[Stored dataset items]
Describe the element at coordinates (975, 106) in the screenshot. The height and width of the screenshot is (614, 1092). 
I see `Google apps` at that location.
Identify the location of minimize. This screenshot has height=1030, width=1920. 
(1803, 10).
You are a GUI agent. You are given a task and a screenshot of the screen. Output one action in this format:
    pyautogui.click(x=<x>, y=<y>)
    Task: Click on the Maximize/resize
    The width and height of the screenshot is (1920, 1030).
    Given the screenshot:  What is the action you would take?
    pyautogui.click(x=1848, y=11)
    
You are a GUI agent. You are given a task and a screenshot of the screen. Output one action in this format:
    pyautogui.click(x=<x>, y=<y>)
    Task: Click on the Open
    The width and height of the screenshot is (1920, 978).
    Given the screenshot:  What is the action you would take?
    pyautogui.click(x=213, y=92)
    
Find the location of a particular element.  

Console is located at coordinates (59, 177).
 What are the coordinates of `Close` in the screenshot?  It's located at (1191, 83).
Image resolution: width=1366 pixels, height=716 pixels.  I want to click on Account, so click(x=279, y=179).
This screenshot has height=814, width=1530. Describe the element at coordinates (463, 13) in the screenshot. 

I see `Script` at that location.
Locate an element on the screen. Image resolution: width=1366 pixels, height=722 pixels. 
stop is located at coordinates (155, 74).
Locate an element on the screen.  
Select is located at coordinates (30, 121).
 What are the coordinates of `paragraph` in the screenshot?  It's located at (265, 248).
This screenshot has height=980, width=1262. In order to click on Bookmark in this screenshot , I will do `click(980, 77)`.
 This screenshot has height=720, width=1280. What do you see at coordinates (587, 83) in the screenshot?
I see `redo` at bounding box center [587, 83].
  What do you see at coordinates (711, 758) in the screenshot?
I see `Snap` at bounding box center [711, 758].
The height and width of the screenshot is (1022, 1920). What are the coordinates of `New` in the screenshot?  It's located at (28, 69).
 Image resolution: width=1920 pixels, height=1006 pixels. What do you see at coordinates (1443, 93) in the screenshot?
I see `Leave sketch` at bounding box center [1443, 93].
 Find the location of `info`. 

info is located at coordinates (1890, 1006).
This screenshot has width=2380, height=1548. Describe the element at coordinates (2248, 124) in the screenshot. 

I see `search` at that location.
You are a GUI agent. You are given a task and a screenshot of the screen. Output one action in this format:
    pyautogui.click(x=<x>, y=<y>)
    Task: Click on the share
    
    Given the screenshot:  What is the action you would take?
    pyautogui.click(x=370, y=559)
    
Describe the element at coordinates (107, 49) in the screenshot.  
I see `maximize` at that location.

### Your task:
Please swap "Maximize/resize" for "Maximize/restore" in the stretch from the start of the material through the line containing "pyautogui.click(x=1848, y=11)", leaving everything else unchanged, and give back only those lines.

### The solution:
Describe the element at coordinates (975, 106) in the screenshot. The height and width of the screenshot is (614, 1092). 
I see `Google apps` at that location.
Identify the location of minimize. This screenshot has height=1030, width=1920. 
(1803, 10).
You are a GUI agent. You are given a task and a screenshot of the screen. Output one action in this format:
    pyautogui.click(x=<x>, y=<y>)
    Task: Click on the Maximize/restore
    The width and height of the screenshot is (1920, 1030).
    Given the screenshot:  What is the action you would take?
    pyautogui.click(x=1848, y=11)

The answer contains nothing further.